Ano, século, milênio

Jornal O Estado do Maranhão
Chegamos ao fim do ano e do século.Pelo menos desde que, há 1500 anos, o papa João I encarregou o monge Dionísio Pequeno de preparar um sistema de contagem do tempo, para uso no mundo católico, sempre houve intermináveis e inconclusivos debates a respeito da data certa para a comemoração da passagem. Este ano e em 1999, o interesse foi ainda maior, porque não estamos somente no fim e no começo dos séculos XX e XXI, mas de um milênio também.
A polêmica se dá, em parte, pelo erro do monge em não considerar o ano zero nos seus cálculos. Imediatamente após o ano 1 a.C., ele colocou o ano 1 d.C como o marco inicial da era cristã. No entanto, se queremos tomar Cristo como base de nossa contagem, então devemos marcar o ano de seu nascimento como 0 e não 1. Pelo sistema de Dionísio, quando Cristo completou 1 ano de idade a seqüência já estava, paradoxalmente, no ano 2 de sua era; quando ele tinha 2 anos ela estava no 3 e assim por diante.
É fácil ver, também, que o primeiro século, que, repito, não teve o ano 0, não terminou no ano 99 e sim no 100. A conclusão é que, de maneira semelhante, o século XX não terminou em 1999, mas em 2000 e que o século XXI começa em janeiro de 2001. Generalizando, pode-se dizer que todos os séculos terminam nos anos 00 e começam nos 01. Esse o argumento da lógica.

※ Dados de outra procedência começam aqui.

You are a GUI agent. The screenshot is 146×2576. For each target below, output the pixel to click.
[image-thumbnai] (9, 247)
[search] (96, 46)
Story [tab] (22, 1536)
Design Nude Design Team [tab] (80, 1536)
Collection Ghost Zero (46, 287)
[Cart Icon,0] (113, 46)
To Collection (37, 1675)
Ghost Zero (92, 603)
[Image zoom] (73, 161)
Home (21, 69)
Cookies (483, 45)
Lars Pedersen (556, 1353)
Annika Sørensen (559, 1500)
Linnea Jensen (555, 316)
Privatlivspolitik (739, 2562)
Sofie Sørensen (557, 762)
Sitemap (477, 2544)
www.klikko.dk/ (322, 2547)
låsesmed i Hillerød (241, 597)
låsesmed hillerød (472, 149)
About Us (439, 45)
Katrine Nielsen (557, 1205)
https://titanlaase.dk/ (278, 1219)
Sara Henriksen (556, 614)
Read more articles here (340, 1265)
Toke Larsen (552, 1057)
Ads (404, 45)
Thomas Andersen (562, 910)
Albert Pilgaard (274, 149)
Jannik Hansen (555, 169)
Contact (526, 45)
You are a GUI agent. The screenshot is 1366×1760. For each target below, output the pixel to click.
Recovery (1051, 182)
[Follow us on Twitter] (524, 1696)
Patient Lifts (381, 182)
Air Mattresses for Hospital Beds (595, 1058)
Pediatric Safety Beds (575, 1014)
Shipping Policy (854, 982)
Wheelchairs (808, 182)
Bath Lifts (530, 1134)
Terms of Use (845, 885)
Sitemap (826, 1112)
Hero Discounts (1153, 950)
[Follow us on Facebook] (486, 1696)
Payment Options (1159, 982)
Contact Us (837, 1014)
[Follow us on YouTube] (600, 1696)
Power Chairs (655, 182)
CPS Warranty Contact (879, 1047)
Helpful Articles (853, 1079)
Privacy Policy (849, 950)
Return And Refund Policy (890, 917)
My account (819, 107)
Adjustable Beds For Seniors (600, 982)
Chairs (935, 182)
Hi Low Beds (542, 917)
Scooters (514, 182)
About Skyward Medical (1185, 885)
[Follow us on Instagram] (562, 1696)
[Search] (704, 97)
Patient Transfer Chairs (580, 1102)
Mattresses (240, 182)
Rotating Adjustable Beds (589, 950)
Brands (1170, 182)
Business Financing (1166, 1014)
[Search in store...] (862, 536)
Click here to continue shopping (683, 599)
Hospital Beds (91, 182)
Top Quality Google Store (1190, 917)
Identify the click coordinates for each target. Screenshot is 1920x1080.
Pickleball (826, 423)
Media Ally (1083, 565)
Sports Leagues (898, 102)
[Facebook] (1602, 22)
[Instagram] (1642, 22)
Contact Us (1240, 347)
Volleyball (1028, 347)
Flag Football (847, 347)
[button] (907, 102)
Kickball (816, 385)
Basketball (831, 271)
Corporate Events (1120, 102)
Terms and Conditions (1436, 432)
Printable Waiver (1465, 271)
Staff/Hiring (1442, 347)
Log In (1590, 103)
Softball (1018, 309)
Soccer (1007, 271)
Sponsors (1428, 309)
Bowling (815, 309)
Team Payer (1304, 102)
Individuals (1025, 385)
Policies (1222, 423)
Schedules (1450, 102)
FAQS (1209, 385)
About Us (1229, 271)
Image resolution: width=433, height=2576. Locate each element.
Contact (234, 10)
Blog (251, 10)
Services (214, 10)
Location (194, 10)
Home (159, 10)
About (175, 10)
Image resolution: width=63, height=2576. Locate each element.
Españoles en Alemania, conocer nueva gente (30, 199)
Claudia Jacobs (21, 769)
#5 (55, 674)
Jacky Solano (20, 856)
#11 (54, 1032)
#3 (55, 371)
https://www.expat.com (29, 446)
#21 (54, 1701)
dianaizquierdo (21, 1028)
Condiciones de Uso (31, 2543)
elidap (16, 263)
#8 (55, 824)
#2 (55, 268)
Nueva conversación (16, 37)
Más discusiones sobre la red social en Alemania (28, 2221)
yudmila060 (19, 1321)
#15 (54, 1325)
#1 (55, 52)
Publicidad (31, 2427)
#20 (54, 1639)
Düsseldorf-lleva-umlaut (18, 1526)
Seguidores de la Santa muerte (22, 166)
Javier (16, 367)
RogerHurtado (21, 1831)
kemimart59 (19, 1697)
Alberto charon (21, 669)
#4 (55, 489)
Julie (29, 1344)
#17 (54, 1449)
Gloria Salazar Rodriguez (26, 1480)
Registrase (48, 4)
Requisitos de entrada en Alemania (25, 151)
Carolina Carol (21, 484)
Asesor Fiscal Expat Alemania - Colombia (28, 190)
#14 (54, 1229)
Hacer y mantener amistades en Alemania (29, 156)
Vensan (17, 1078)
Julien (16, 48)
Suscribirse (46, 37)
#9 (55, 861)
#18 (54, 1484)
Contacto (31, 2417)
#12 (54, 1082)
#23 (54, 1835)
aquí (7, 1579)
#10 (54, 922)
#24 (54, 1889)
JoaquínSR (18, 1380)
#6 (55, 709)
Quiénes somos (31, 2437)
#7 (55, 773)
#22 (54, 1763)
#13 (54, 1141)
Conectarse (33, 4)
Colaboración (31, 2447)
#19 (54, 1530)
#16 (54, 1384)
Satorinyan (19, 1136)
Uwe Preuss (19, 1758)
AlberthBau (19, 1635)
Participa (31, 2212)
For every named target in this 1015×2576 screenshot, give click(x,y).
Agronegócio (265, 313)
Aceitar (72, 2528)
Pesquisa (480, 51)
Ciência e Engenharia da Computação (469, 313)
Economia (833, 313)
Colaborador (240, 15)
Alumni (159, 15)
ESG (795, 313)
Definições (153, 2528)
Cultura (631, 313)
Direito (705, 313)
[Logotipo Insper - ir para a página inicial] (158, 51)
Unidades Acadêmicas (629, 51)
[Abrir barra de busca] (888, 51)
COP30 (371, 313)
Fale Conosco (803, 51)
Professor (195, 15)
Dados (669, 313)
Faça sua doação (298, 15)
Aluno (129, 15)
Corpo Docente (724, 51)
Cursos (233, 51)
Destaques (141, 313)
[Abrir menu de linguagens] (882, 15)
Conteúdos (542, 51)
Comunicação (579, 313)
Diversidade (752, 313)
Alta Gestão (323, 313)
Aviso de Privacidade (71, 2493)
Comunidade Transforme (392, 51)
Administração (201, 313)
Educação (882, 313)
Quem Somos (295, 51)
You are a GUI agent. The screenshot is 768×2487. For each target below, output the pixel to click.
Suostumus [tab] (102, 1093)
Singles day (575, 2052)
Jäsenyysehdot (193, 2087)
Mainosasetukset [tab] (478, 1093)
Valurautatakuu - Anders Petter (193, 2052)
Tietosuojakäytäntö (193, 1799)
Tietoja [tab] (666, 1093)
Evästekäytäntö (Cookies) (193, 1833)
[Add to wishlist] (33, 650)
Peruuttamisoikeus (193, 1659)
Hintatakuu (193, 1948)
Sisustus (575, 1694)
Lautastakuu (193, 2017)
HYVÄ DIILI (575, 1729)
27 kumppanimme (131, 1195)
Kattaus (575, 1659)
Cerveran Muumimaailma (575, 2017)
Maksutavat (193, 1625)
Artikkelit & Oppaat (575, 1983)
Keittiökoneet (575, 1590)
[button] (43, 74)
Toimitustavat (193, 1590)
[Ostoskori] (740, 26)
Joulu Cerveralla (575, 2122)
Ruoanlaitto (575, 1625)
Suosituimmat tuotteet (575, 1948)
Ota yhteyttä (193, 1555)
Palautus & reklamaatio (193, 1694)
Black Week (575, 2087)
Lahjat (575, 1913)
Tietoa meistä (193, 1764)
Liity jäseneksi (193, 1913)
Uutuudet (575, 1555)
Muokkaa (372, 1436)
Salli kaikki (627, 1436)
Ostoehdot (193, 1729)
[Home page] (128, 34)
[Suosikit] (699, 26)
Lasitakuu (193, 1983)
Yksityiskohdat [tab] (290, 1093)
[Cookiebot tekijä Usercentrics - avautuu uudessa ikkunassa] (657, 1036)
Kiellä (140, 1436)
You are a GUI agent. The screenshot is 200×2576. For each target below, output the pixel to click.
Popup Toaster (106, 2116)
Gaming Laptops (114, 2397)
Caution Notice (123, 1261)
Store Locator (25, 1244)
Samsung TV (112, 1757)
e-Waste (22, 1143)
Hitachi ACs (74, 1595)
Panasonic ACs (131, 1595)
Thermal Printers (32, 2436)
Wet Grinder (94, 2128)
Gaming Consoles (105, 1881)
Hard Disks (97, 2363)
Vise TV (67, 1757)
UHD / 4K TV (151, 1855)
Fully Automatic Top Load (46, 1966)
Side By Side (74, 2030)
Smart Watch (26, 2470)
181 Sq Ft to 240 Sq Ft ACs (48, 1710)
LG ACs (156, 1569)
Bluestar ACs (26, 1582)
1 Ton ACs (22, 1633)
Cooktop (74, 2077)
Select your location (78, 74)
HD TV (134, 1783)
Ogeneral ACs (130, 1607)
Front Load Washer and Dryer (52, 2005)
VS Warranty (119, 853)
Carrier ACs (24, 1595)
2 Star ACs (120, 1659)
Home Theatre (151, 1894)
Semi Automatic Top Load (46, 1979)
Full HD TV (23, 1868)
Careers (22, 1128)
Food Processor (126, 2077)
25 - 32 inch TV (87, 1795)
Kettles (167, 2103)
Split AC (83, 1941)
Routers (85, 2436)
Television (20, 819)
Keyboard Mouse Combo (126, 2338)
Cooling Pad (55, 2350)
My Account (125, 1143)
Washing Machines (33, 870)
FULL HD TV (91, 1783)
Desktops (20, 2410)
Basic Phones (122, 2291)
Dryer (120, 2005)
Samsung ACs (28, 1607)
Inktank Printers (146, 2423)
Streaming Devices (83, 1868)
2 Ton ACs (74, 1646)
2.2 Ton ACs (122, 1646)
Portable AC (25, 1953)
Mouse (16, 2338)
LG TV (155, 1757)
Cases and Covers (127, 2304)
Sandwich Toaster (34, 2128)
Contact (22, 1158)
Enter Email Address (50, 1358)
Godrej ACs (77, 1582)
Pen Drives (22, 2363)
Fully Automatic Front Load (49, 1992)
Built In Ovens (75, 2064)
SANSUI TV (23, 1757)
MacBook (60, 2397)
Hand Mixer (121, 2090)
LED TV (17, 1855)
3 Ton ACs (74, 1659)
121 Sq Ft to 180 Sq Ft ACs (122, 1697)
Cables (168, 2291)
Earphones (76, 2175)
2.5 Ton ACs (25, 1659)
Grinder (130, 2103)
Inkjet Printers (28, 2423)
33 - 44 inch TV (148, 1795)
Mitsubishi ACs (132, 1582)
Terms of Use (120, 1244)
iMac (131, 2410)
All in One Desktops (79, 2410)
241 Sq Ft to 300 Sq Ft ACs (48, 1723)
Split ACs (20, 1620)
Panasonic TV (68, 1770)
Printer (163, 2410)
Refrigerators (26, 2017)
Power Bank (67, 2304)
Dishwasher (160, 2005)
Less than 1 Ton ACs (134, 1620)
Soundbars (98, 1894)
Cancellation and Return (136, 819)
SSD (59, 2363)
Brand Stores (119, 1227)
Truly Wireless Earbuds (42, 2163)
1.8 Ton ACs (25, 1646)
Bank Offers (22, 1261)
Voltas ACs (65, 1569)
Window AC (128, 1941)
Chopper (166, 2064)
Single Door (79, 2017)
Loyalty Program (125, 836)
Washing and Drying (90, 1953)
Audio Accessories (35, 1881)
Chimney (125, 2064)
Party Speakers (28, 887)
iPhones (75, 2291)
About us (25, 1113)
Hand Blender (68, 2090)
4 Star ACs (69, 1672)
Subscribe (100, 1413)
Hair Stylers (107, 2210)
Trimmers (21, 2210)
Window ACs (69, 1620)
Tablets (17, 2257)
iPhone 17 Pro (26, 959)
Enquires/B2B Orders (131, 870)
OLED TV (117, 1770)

Mas, há outro ponto de vista. É o de que o final dos séculos ocorre nos anos terminados em 99, não naqueles em 00. Por quê? As passagens de séculos carregam um grande simbolismo. São ocasiões para reflexões sobre o futuro das pessoas e da espécie humana. É natural a associação de tal atitude mental a mudanças facilmente identificáveis. Por exemplo, a passagem de 1999 para 2000 parece mais exata, drástica, profunda, e está de acordo com a percepção imediata e comum, do que de 2000 para 2001. Portanto, é mais reconhecível pelas pessoas e adequada para assinalar o fim de um século e o começo de outro. Se houve problemas com o primeiro século, corrija-se o engano atribuindo-lhe apenas 99 anos e 100 aos seguintes. Esse o argumento psicológico ou do senso comum.
Consideremos agora um outro ponto interessante: a forte ligação da contagem do tempo com uma longa tradição do milênio apocalíptico. Como se sabe, o Velho Testamento afirma que, no Apocalipse, Cristo retornará para estabelecer um reino terrestre de mil anos antes do Juízo Final. No entanto, como a previsão, ou revelação, jamais se materializou, surgiu a pergunta natural e lógica: — Se não agora, quando?
 “Um dia diante do Senhor é como mil anos, e mil anos como um dia”. É o que nos diz a Segunda Epístola de São Pedro Apóstolo. A expressão mil anos, aí, representa um símbolo da eternidade de Deus. Ela foi transformada em um milênio cronométrico, literal, por exegetas bíblicos pressionados pela necessidade de fazer um cálculo preciso sobre a data do Apocalipse.
A lógica utilizada a partir daí, aceito o pressuposto, é perfeita. Uma vez que Deus criou o mundo em 6 dias e descansou no sétimo, a história do mundo deve ter 6 mil anos até o Apocalipse. Acrescentando-se agora o milênio de Cristo na Terra, correspondente ao dia para descanso do Criador, estarão completos os 7 mil anos de história da Terra. Restará, tão somente, calcular a data do início do mundo. Estabelecido o começo, se poderá facilmente calcular a data do fim.
Vários cálculos foram feitos, refeitos, corrigidos ou abandonados, havendo, até, um arcebispo anglicano que estabeleceu o momento da criação como sendo o meio dia de 23 de outubro de 4004 a.C.!
Em verdade, as discussões sobre a data certa da passagem dos séculos, bem como sobre o dia do Apocalipse, nunca terão uma conclusão, como a vida prometida para depois do Juízo Final, no Paraíso ou no Inferno. Resta-nos compensar a frustração da incerteza, dizendo que teremos a certeza, amanhã, primeiro dia de 2001, de estar no século XXI, quer ele tenha começado em janeiro de 2000, quer comece dentro de algumas horas, e que nada indica que este 31 de dezembro de 2000 será o último dia de nosso pequeno mundo.